THE EVOLUTION AND FUTURE OF METHODS AND APPLICATIONS OF MONAZITE GEOCHRONOLOGY AND GEOCHEMISTRY TO EARTH SCIENCE

Monazite geochronology has been around for many decades, but the last 25 years have seen major advances in understanding its occurrence in metamorphic and igneous rocks, its ability to provide metamorphic and igneous histories through U-Th-Pb dating, its integration into mainstream metamorphic petrology and thermometry, its applications to diagenesis, and in using dating, trace elements and Sm-Nd isotope geochemistry to study earth history. If not for its more limited occurrence and lower durability during weathering, it may have rivalled zircon as a key mineral in the study of tectonics and earth history. Isotope geochronology of monazite has evolved from bulk isotope dilution TIMS analysis to be complemented by the high sensitivity, high spatial-resolution area of SIMS, LA-ICP-MS, and EMPA analysis that now dominates U-Th-Pb geochronology. This paper will give a seasoned review of monazite geochronology and examples of how improved analysis methods using both TIMS and in situ methods have opened up new areas of science, particularly in metamorphism and tectonics, provenance analysis of sediments, and chronology of magmatism.

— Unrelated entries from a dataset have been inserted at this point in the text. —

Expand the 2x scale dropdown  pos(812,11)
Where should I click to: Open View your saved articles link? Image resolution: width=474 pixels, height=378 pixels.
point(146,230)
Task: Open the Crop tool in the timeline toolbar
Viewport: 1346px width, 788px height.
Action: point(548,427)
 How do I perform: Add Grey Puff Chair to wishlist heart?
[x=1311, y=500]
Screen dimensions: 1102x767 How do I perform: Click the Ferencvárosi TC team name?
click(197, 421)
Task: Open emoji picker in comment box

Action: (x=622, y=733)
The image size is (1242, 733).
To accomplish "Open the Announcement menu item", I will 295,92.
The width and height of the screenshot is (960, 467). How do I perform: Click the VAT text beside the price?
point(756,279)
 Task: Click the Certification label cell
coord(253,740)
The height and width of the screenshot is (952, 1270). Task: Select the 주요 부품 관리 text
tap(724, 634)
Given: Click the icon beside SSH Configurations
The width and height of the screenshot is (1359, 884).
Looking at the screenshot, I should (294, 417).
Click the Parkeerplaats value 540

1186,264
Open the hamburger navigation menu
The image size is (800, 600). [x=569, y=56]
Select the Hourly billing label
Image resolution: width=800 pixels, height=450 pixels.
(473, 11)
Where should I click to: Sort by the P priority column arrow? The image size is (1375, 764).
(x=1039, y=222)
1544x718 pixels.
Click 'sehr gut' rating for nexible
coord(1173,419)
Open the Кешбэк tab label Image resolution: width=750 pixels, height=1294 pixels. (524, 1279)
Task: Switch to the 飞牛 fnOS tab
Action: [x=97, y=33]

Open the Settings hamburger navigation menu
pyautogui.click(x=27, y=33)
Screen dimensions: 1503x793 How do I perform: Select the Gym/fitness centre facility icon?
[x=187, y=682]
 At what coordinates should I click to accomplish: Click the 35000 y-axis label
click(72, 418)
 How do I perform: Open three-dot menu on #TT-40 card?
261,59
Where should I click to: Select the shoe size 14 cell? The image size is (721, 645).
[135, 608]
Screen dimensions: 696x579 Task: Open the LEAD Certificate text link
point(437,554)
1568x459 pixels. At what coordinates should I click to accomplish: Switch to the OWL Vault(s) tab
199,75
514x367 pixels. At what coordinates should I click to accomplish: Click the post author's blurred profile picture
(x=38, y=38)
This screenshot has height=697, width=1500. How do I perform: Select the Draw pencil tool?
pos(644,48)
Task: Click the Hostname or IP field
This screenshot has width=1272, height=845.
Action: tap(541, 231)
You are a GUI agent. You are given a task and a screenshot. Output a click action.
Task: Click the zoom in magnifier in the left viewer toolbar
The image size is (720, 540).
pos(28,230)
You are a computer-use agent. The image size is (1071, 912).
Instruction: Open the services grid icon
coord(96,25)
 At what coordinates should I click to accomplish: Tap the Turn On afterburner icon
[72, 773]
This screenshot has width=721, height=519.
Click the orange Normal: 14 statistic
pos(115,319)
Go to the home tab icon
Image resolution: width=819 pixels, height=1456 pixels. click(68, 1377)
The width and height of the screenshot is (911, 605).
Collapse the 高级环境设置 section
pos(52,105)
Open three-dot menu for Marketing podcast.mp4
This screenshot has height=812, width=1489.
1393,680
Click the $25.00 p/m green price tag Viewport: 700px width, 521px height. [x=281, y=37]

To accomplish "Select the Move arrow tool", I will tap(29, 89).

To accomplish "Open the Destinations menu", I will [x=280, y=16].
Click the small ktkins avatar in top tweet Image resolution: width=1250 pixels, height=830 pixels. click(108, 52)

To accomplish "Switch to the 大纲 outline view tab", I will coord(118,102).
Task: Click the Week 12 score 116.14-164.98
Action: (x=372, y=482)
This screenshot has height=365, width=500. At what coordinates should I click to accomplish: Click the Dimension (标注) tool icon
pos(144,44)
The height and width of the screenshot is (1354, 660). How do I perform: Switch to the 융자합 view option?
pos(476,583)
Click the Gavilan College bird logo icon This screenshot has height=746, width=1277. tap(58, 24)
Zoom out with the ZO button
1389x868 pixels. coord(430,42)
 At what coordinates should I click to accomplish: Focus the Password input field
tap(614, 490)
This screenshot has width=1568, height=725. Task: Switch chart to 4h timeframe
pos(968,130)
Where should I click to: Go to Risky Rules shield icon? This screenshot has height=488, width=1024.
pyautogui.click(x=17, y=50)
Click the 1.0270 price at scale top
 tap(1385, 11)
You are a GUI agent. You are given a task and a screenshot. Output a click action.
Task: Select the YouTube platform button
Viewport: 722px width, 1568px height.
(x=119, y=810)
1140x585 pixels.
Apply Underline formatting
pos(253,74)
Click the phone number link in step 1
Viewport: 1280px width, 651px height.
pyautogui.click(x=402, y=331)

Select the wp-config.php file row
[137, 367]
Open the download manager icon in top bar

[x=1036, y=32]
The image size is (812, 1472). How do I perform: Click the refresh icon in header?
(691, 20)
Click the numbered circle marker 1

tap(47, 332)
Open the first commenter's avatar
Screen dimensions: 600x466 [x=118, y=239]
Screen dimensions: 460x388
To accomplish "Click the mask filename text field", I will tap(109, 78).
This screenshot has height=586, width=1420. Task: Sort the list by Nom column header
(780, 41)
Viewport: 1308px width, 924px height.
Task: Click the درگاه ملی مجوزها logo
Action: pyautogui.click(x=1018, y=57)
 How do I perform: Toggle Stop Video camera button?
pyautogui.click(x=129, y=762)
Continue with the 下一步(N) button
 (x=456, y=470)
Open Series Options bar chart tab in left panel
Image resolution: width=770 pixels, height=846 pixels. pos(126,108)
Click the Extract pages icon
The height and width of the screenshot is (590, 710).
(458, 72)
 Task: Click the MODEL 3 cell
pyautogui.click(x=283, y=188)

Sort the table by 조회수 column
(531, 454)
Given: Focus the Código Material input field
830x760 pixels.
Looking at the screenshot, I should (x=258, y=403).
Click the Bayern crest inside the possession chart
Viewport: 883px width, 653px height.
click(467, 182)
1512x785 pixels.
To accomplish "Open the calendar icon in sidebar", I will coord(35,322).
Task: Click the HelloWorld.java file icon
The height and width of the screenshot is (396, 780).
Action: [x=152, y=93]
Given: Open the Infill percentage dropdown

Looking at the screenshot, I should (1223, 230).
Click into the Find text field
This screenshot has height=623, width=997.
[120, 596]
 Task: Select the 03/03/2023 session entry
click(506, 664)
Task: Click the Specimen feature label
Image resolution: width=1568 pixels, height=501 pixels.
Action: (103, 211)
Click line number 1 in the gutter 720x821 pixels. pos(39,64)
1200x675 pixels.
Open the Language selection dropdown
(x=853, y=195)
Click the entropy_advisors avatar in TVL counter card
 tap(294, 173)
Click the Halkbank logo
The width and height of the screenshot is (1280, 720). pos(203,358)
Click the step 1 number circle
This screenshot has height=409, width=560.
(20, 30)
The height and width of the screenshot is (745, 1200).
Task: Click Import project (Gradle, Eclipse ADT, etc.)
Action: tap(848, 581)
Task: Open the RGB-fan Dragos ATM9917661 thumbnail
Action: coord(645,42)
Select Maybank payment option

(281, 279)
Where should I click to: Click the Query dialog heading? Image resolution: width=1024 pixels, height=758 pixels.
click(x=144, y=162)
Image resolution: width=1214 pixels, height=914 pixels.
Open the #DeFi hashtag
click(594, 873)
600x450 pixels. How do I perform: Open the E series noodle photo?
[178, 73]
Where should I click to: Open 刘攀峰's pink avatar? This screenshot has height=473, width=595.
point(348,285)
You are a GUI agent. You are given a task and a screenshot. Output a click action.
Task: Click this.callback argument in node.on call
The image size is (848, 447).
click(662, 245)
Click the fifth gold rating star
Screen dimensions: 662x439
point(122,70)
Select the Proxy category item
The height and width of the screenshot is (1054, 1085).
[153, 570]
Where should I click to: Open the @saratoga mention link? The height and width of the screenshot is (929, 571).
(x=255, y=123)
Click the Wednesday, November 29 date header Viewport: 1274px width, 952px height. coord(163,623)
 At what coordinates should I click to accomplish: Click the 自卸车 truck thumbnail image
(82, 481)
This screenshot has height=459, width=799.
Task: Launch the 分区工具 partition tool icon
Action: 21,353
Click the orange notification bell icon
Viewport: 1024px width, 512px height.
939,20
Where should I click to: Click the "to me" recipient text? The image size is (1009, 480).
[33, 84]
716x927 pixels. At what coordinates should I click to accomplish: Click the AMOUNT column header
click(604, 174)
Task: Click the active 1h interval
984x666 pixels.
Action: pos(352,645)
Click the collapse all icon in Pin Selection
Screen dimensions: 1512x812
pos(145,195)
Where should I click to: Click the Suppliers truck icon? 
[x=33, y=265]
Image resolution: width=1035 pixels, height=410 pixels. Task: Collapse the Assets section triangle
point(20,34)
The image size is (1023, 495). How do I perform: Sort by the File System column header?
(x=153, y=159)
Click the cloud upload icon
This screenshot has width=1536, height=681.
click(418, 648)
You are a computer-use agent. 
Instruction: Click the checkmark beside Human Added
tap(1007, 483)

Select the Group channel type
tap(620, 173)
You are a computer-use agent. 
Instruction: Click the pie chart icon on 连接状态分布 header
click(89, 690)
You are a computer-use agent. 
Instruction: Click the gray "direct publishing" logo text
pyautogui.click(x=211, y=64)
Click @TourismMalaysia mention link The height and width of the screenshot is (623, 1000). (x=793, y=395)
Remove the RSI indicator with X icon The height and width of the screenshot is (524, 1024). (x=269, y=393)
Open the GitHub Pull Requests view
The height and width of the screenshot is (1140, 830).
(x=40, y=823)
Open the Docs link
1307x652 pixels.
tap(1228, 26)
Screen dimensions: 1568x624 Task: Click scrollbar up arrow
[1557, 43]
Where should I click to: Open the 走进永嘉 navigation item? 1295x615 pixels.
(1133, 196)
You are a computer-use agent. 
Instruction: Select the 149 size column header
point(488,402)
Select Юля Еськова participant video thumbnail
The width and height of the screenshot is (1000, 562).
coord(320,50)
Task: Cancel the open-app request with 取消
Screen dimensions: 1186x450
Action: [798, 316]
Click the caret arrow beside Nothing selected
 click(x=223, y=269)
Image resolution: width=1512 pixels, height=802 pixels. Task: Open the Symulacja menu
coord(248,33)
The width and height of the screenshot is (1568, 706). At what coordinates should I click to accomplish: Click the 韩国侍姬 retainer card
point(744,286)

However, challenges remain in fully understanding how to best measure and interpret ages to take account of its high Th content, its proclivity to contain excess radiogenic ²⁰⁶Pb, and its often problematic behaviour in terms of both analysis, internal zoning via back scatter (BSE) imaging, and U-Th-Pb systematics, all of which have a bearing on its application to use in tectonics. The most significant current analytical challenge is to improve the accuracy and precision of in situ interelement U-Th-Pb measurements to approach counting statistics and to increase sensitivity so that precise and accurate ages can be measured on smaller and smaller domains. With increasing access to measurement technology, there is a need to ensure that measurement and behavior complexities are not ignored in arriving at age interpretations that may be overly simplistic. The frontiers of monazite U-Th-Pb dating, isotope geochemistry and chemical imaging will be discussed in the context of where monazite applications are going in the future. Increased use of monazite and other accessory minerals is essential to better understand earth history, to redress the predominance of zircon-centric studies.